Work instruction
Omit the pictures and output every entry below exactly as written.

________________

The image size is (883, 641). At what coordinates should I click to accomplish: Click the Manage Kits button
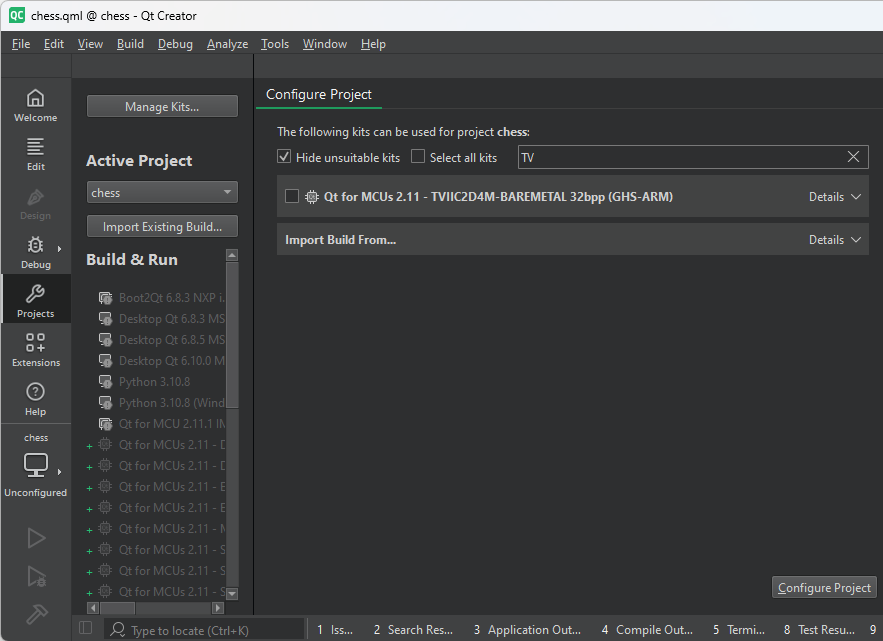coord(161,106)
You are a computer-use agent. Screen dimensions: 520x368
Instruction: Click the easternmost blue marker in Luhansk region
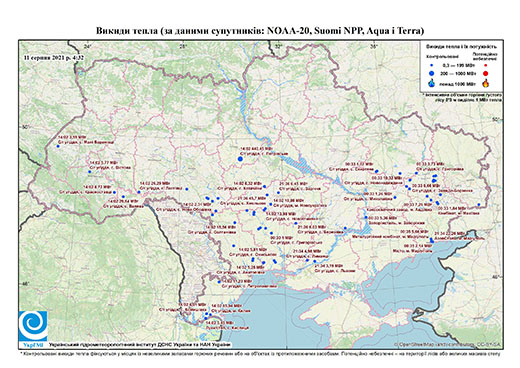coord(479,205)
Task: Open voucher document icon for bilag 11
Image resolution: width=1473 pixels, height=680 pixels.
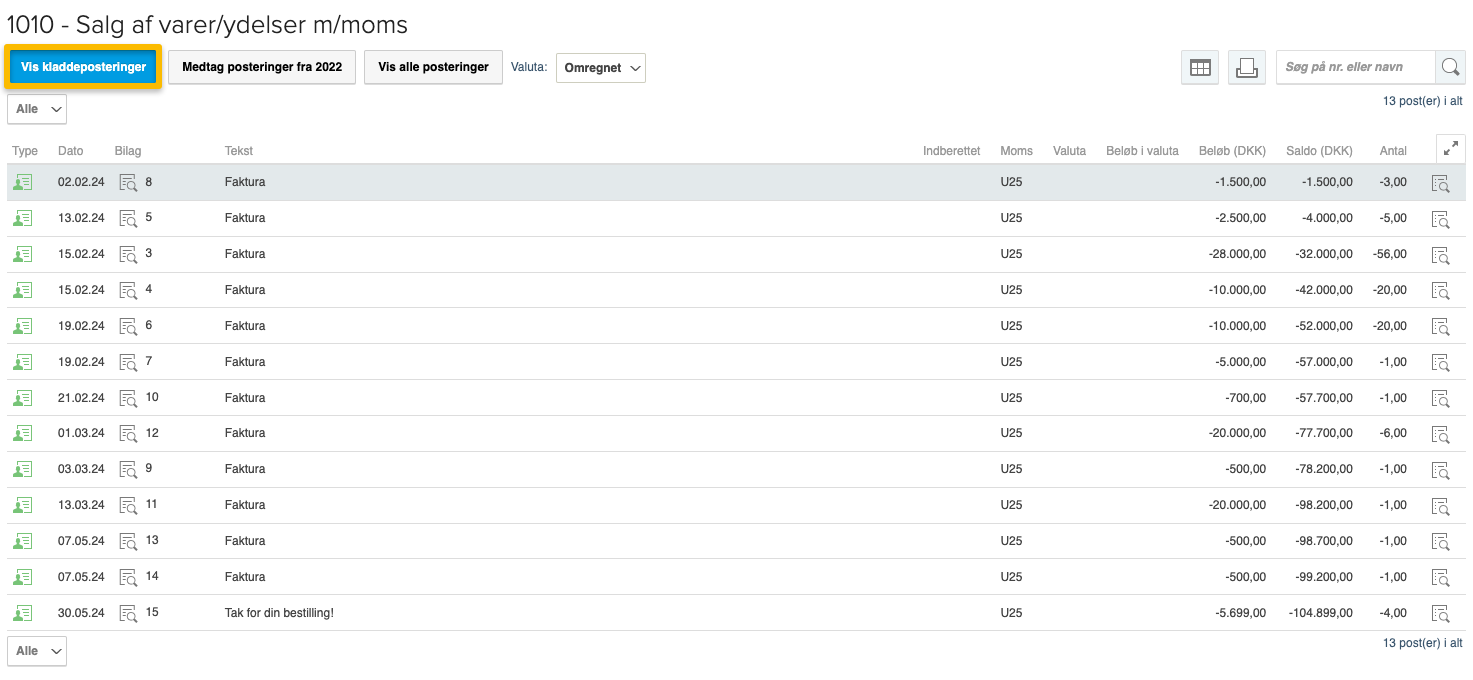Action: pos(128,505)

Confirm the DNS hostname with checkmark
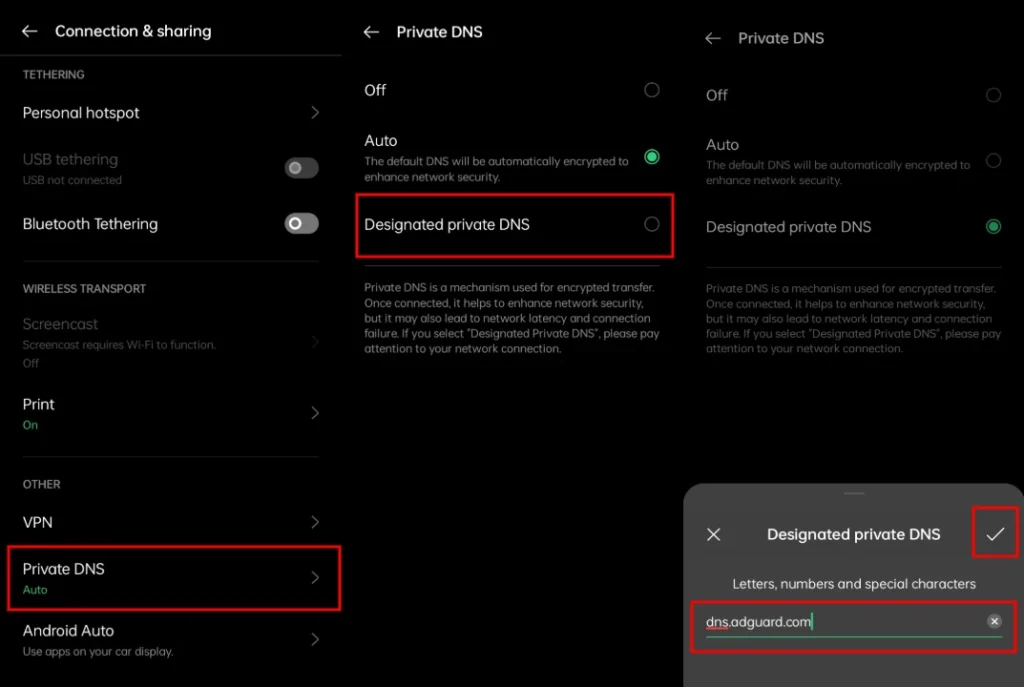point(995,534)
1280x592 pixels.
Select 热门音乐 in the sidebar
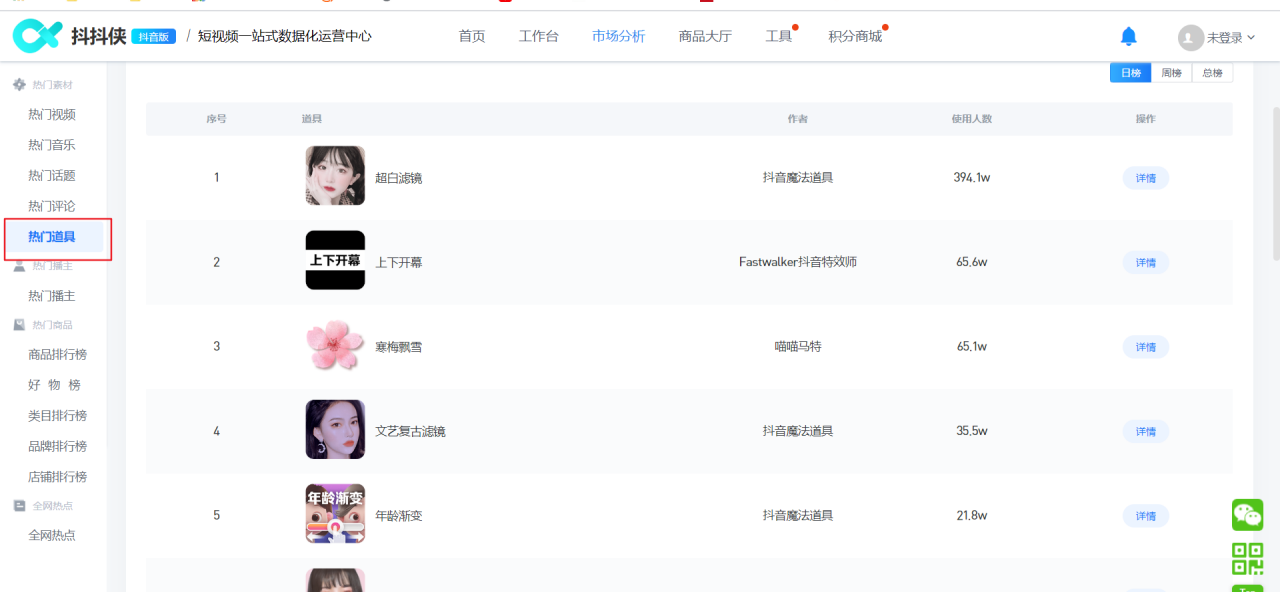[x=52, y=145]
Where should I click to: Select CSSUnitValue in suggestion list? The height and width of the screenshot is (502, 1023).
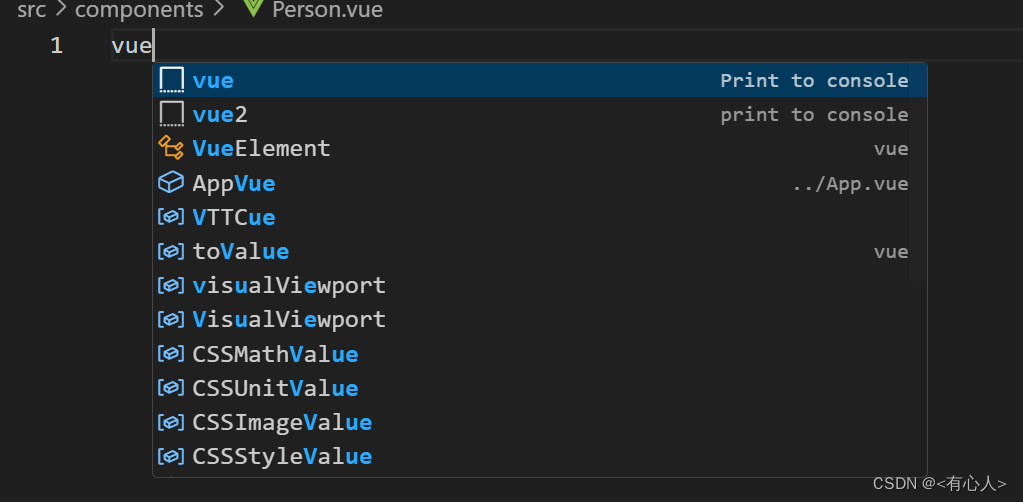pos(540,388)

________________

Your solution
The image size is (883, 641). At what coordinates should I click to accomplish: Click the Manage Kits button
coord(161,106)
You are a computer-use agent. Screen dimensions: 520x368
Instruction: Click the easternmost blue marker in Luhansk region
coord(479,205)
Task: Open voucher document icon for bilag 11
Image resolution: width=1473 pixels, height=680 pixels.
Action: pos(128,505)

Confirm the DNS hostname with checkmark
point(995,534)
1280x592 pixels.
Select 热门音乐 in the sidebar
[x=52, y=145]
Where should I click to: Select CSSUnitValue in suggestion list? The height and width of the screenshot is (502, 1023).
pos(540,388)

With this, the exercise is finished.